New York | Three-time Pulitzer Prize-winning playwright Edward Albee, who challenged theatrical convention in masterworks such as “Who’s Afraid of Virginia Woolf?” and “A Delicate Balance,” has died, his personal assistant said.He was 88.
He died yesterday at his home in Montauk, east of New York, assistant Jackob Holder said. No cause of death was immediately given, although he had suffered from diabetes.
With the deaths of Arthur Miller and August Wilson in 2005, he was arguably America’s greatest living playwright.
Several years ago, before undergoing extensive surgery, Albee penned a note to be issued at the time of his death: “To all of you who have made my being alive so wonderful, so exciting and so full, my thanks and all my love.”
Albee was proclaimed the playwright of his generation after his blistering “Who’s Afraid of Virginia Woolf?” opened on Broadway in 1962. The Tony-winning play, still widely considered Albee’s finest, was made into an award-winning 1966 film starring Elizabeth Taylor and Richard Burton.
The play’s sharp-tongued humour and dark themes were the hallmarks of Albee’s style. In more than 30 plays, Albee skewered such mainstays of American culture as marriage, child-rearing, religion and upper-class comforts.
“If you have no wounds, how can you know you’re alive?” a character asks in Albee’s 1996 “The Play About the Baby.” “It’s just a quirk of the brain that makes one a playwright,” Albee said in 2008. “I have the same experiences that everybody else does, but… I feel the need to translate a lot of what happens to me, a lot of what I think, into a play.”

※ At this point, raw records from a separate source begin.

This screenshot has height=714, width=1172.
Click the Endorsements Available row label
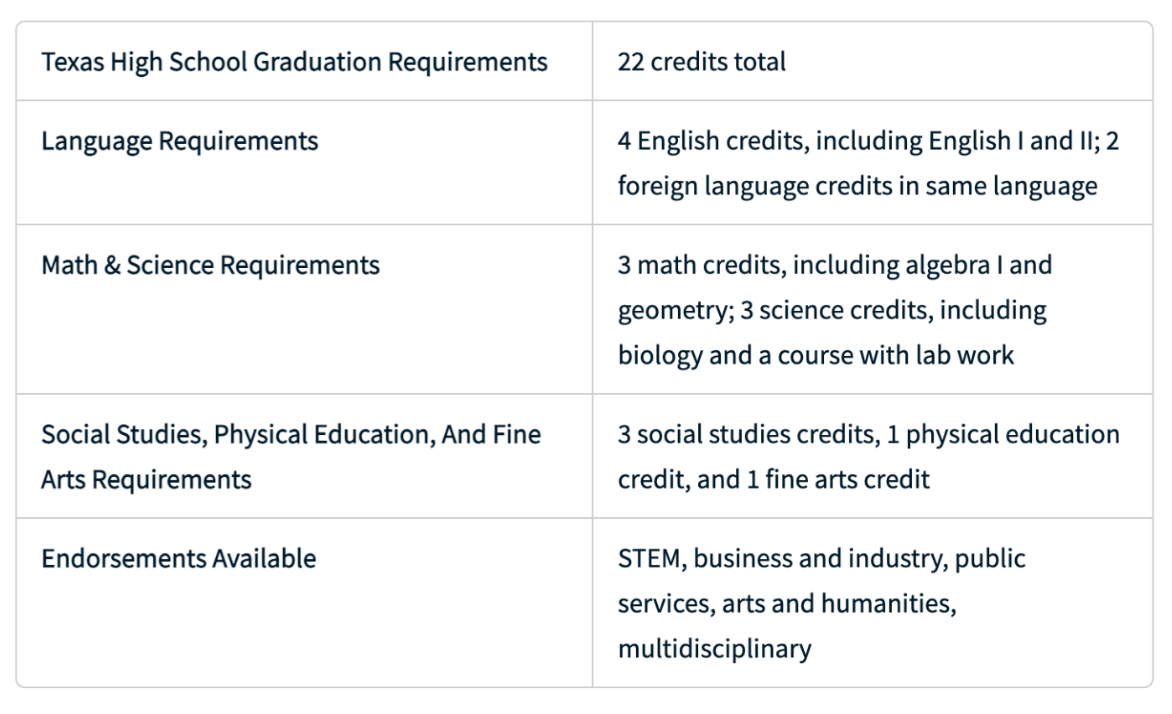(179, 558)
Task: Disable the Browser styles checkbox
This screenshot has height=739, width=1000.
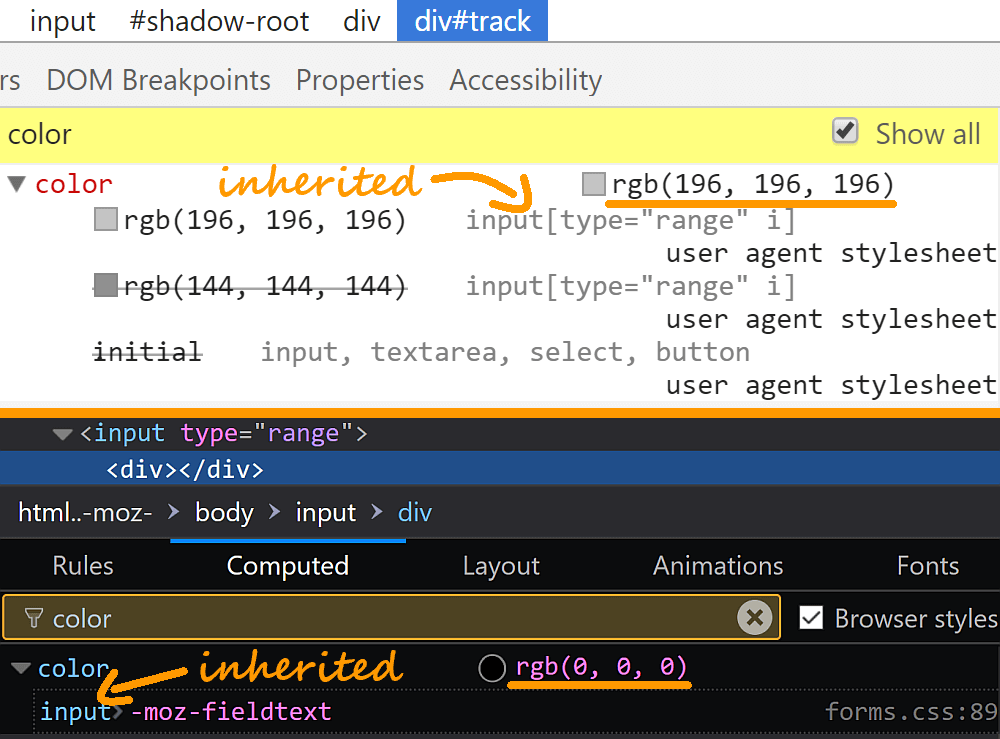Action: click(x=812, y=619)
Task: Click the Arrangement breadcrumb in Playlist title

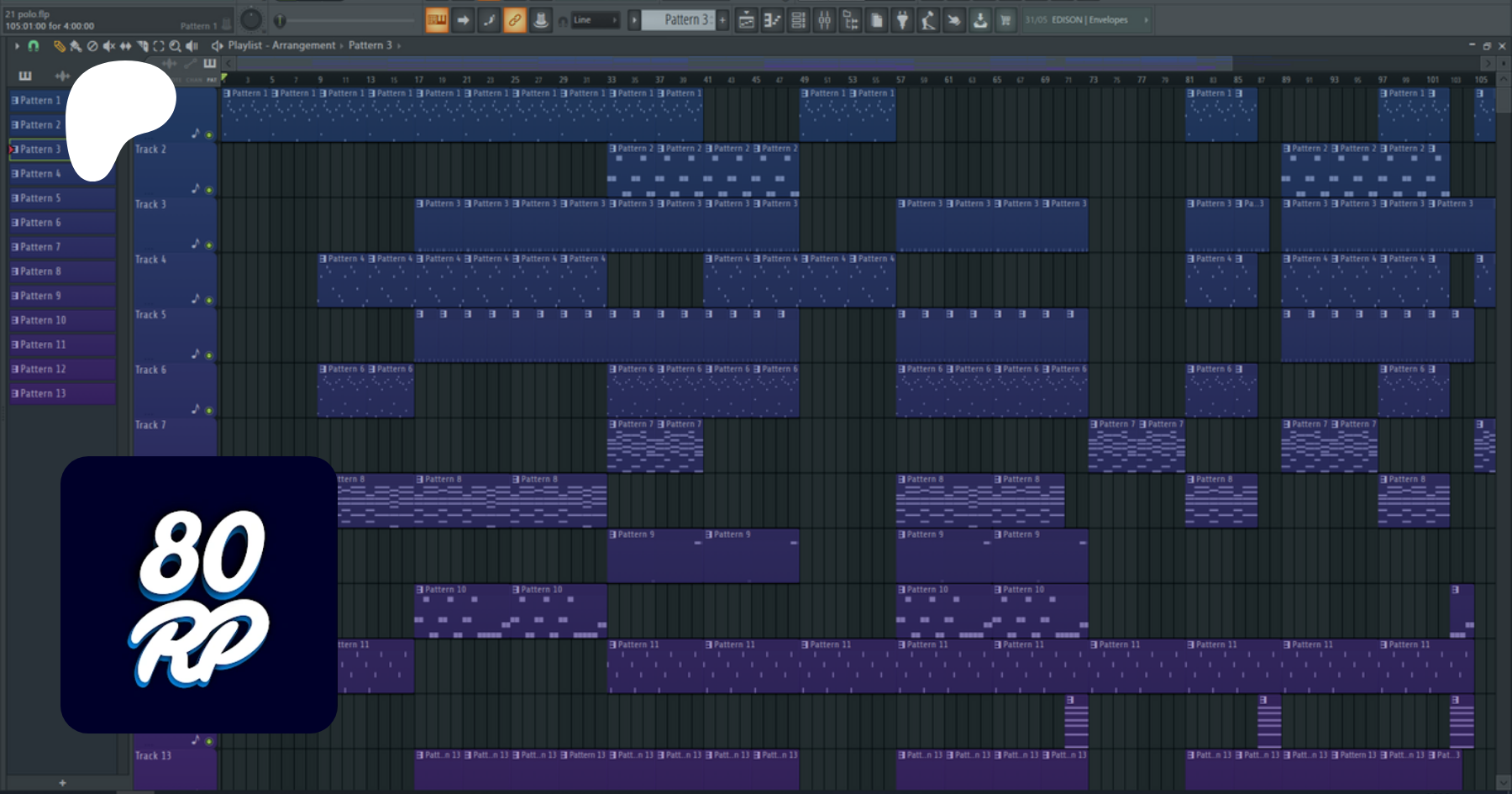Action: [302, 45]
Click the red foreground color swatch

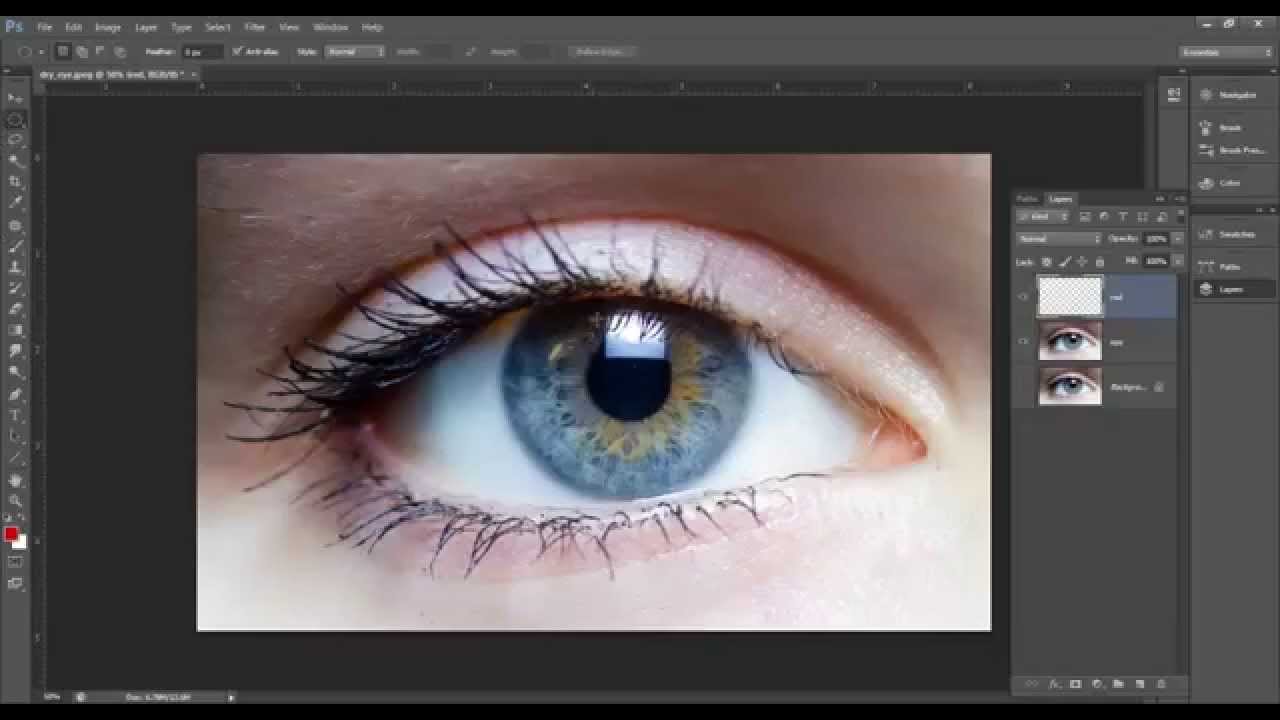click(x=11, y=534)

Albee challenged audiences to question their assumptions about society and about theatre itself. He did it with humour and a sense of linguistic delight, using withering barbs and word play to hint at deeper meaning.
His unconventional style won him great acclaim but also led to a nearly 20-year drought of critical and commercial recognition before his 1994 play, “Three Tall Women,” garnered his third Pulitzer Prize. His other Pulitzers were for “A Delicate Balance” (1967) and “Seascape” (1975).
Many of his productions in the years after “Seascape” were savaged by the press as inconsequential trickery, a shadow of his former works. But after “Three Tall Women,” a play he called an “exorcising of demons,” he had several major productions, including “The Play About the Baby” and “The Goat or Who Is Sylvia?” which won him his second Tony for best play in 2002.